**What the task asks:** Count up the lines below in which the string "This" appears. The reply should be that number alone.

**Data supplied:**
____________
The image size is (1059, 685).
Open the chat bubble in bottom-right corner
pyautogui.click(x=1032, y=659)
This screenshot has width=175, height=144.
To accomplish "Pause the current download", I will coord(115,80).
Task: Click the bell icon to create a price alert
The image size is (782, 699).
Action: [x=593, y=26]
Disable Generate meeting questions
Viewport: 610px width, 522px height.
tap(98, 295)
____________
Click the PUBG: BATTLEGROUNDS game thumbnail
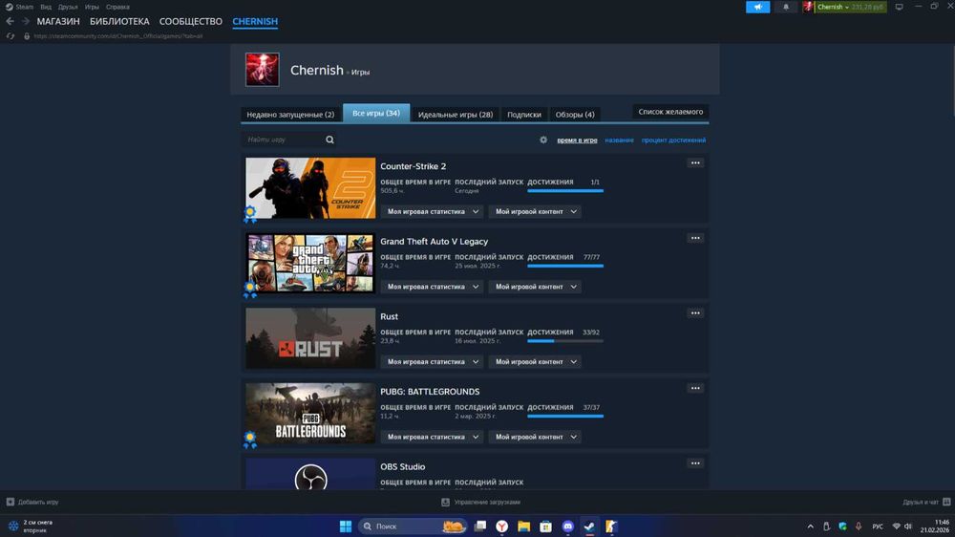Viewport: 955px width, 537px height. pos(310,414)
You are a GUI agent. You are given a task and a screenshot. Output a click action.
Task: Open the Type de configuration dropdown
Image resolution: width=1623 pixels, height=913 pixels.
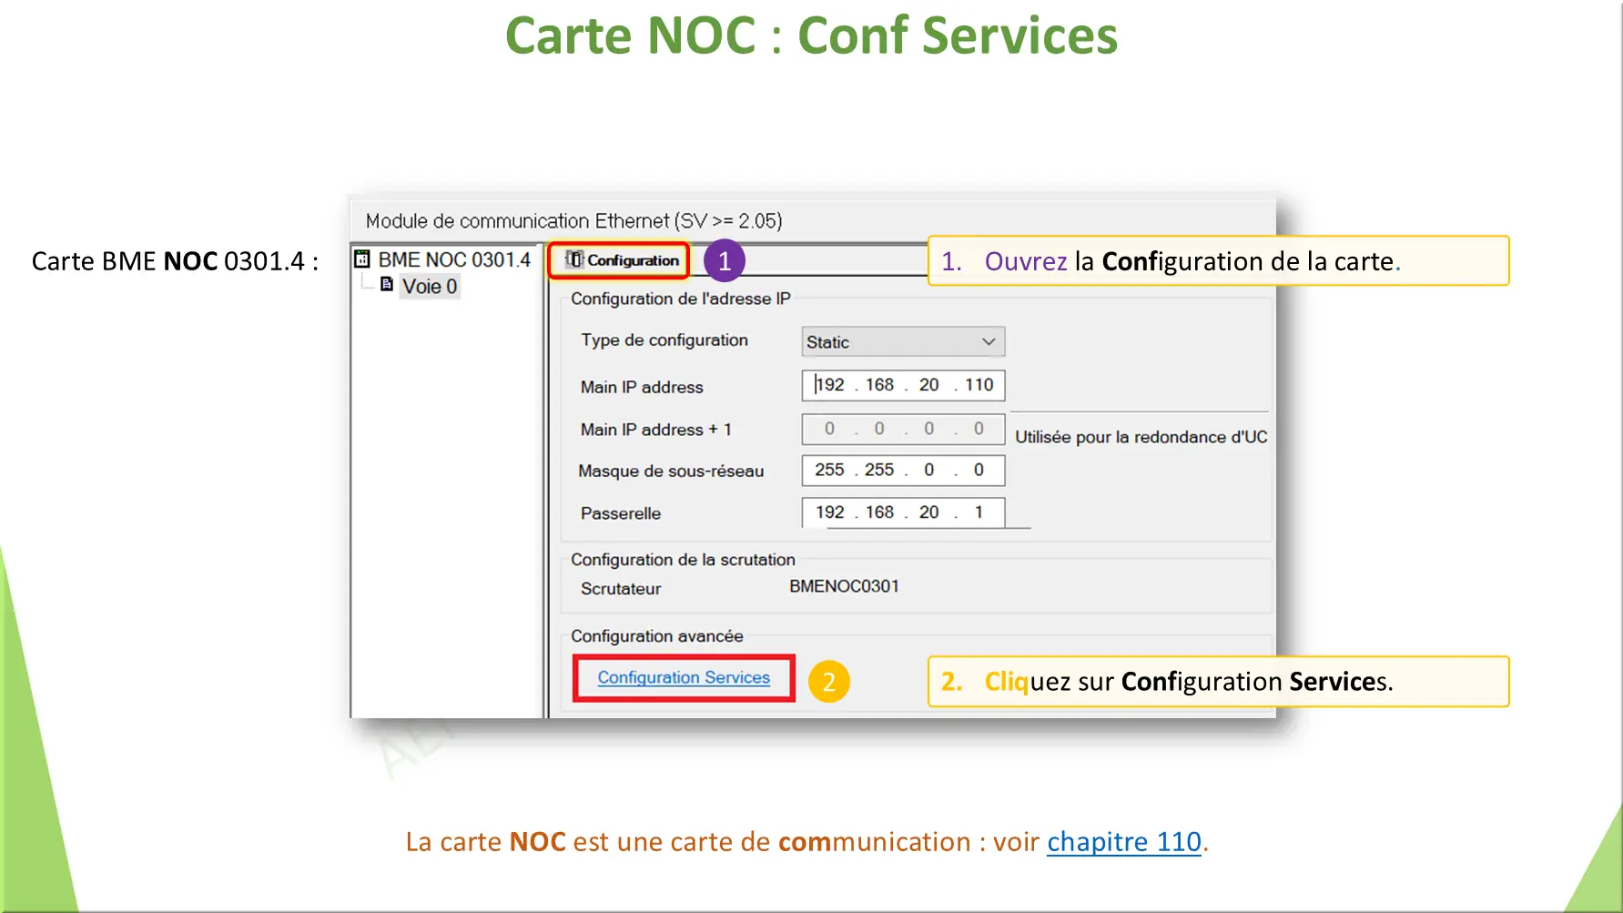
____________
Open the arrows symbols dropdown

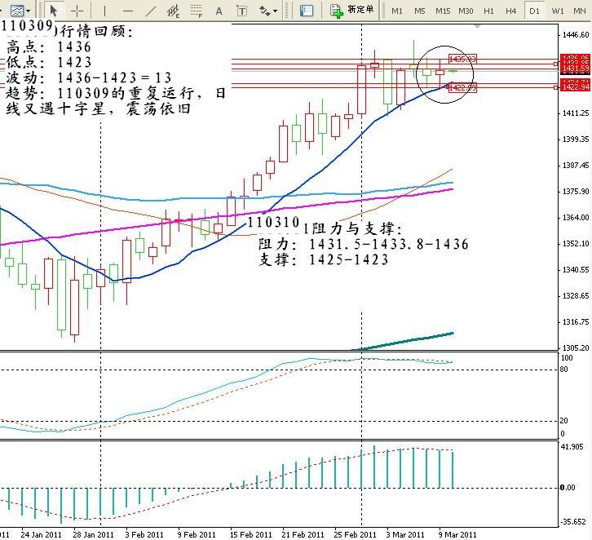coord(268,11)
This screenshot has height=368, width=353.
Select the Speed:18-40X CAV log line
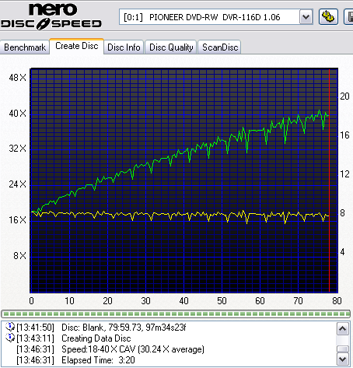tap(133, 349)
____________
**Problem solution:** 2